> YOUR ASSIGNMENT:
Please copy the lines word for word, from the very first one through the line containing "total-label: Total is", both ends included, and leave the pictures out.

(RECORDS FOR THE EXERCISE begins)

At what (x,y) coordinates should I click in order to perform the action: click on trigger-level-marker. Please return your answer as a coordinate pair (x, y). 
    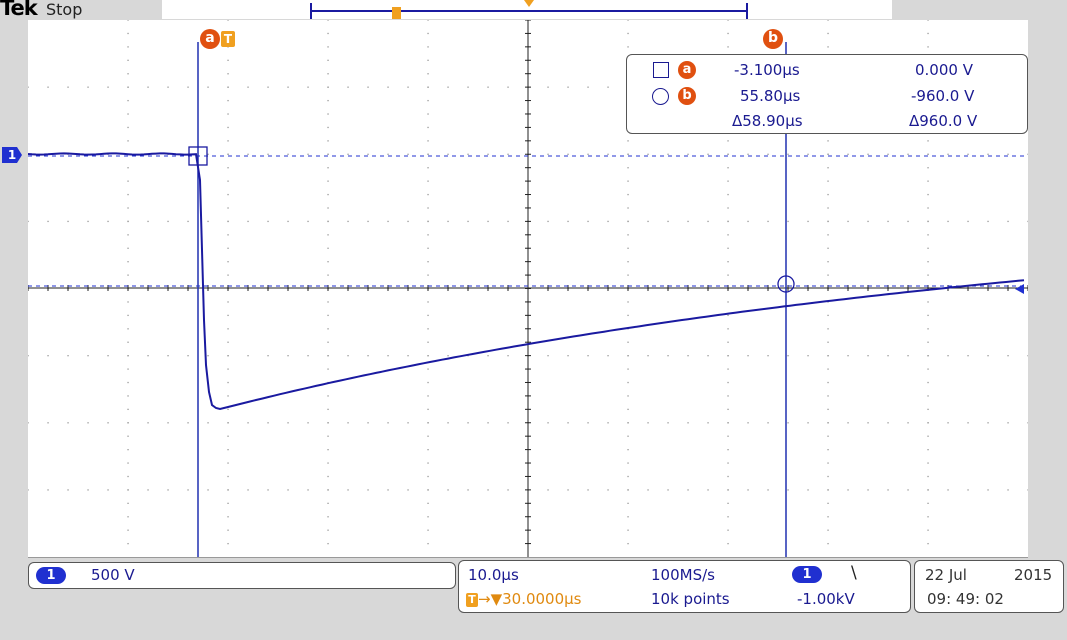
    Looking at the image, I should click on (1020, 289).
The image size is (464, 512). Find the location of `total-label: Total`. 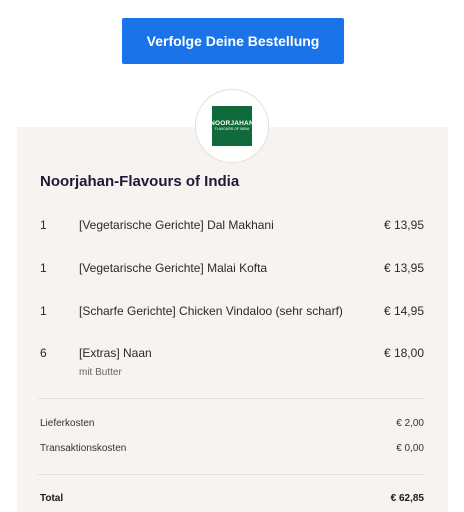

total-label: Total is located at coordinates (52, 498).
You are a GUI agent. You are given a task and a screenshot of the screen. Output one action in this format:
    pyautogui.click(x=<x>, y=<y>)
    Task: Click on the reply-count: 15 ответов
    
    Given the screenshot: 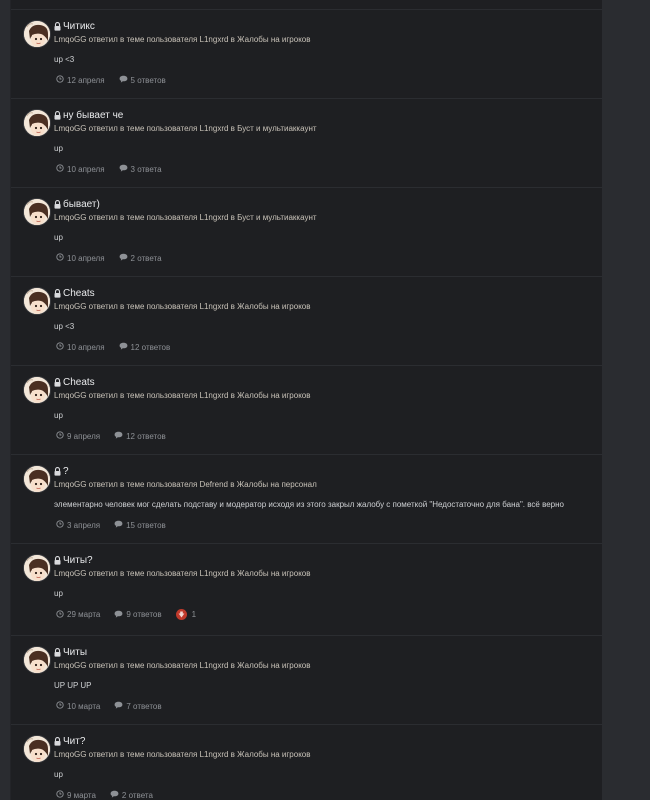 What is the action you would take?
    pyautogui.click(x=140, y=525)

(RECORDS FOR THE EXERCISE ends)

> FINISHED EXERCISE:
At what (x,y) coordinates should I click in order to perform the action: click on trigger-level-marker. Please return your answer as a coordinate pair (x, y). 
    Looking at the image, I should click on (1020, 289).
The image size is (464, 512). Find the location of `total-label: Total`. 

total-label: Total is located at coordinates (52, 498).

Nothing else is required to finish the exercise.